My first week at SSA Marine, I had a clear technical direction. The procurement team needed an AI agent that could answer common policy questions for stakeholders across the company, and when it couldn't, draft an escalation email to the procurement team on the stakeholder's behalf so the question got routed cleanly instead of disappearing into someone's inbox. The company was Microsoft-native. The documents lived in SharePoint. Microsoft Copilot Studio gave me Teams integration and SSO essentially for free.
The path was obvious. I prototyped in Copilot Studio and the RAG functionality worked beautifully. SharePoint documents indexed in minutes, and the answers were grounded and useful. By the end of week two, I was confident the project would ship on time.
Then I tried to build the email approval workflow.
The wall
The requirement was simple to describe and hard to implement. When the RAG layer couldn't ground an answer to a stakeholder's question, the agent had to draft an escalation email to the procurement team on the stakeholder's behalf, but it could never dispatch one autonomously. The stakeholder had to approve, edit, or revise the draft before anything actually went to procurement. This was non-negotiable for governance reasons.
Copilot Studio could not do this cleanly. The conversational state required to support multi-turn revisions (RAG comes up empty, the agent drafts an escalation email, the user edits it, the agent regenerates with the edits, the user approves, the agent dispatches) was beyond what the platform's branching logic could express. I spent two days trying to make it work. The closest I got involved encoding state in the conversation history and parsing it on every turn, which was fragile and would have failed silently in production.
This was the moment I had to decide.
The decision
I had two options. The first was to descope the email approval workflow to something simpler (a one-shot draft with no revision) and ship on the original timeline. The second was to abandon Copilot Studio entirely and build a custom agent with LangGraph and FastAPI, which would mean rebuilding the RAG pipeline, configuring SSO manually, and shipping a custom Teams tab application instead of a native one.
I chose the second option, knowing it would cost me at least two weeks of work I'd already done.
The lesson I took from this isn't about Copilot Studio specifically. It's about prototyping order: always prototype the hardest workflow first, not the easiest one.
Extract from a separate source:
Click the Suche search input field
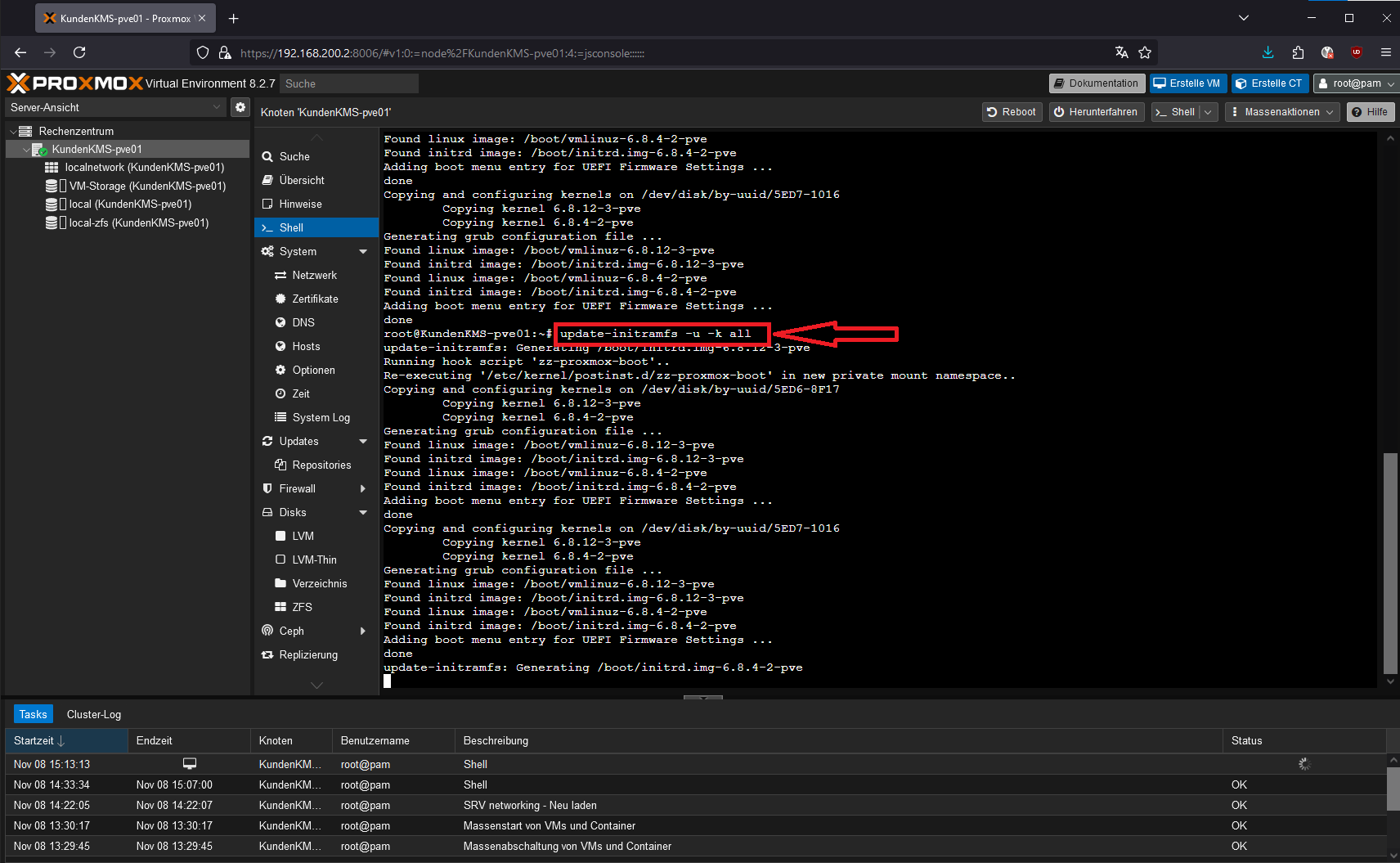 coord(349,83)
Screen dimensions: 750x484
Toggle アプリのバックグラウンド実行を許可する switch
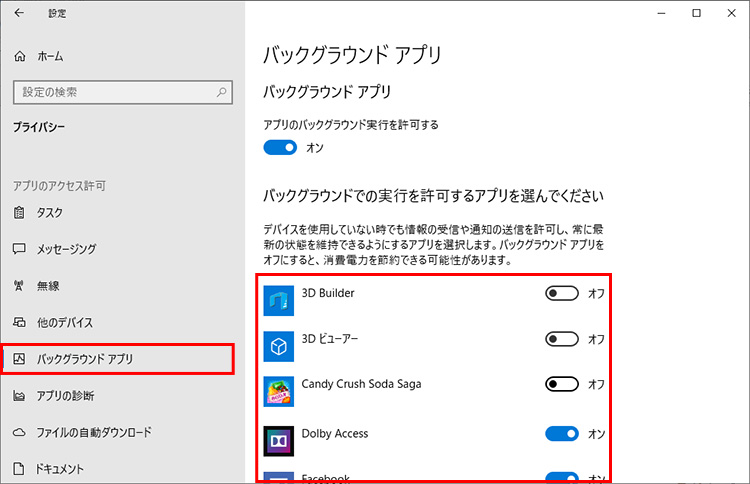(x=281, y=147)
I had inverted that. RAG was the visible feature, the one stakeholders would see in the demo, so I built it first. The HITL workflow was the structurally harder requirement, but I'd treated it as a follow-on. By the time I discovered the platform couldn't support it, I'd invested two weeks in the wrong foundation.
What I built instead
The custom architecture was a coordinator agentic pattern in LangGraph. A top-level coordinator agent routed each question to one of two specialized sub-agents: a RAG sub-agent for policy Q&A grounded in Azure AI Search, and an email sub-agent that took over when the RAG layer came up empty, drafting an escalation email and managing the multi-turn approval state. FastAPI served as the backend. Azure Logic Apps handled the actual email dispatch, gated strictly by the agent's tool calls. The Teams tab application was a React/TypeScript frontend, which gave me an admin dashboard with health checks and node traces I never could have built in Copilot Studio.
It took two extra weeks to get back to where I'd been. The HITL workflow worked correctly. The system shipped on time, with one week of buffer.
What I'd do differently
The decision was right. The order was wrong. If I were building this again, I would have spent the first two days of the project specifically on the HITL flow, not the RAG pipeline, not the indexing strategy, not the agent prompts. The hardest workflow first.
The other thing I'd change: I should have written down the architectural assumption I was making. Copilot Studio can handle multi-turn approval flows was an assumption I'd inherited from the platform's marketing materials, and I never tested it before committing. Writing assumptions down has a way of making them visible enough to interrogate.
This is, broadly, what I think about when I'm building production AI systems now. The capability layer is impressive and improves quickly. The constraints (governance, audit, approval, validation, the parts that look unglamorous) are usually where the actual difficulty lives. Prototype them first.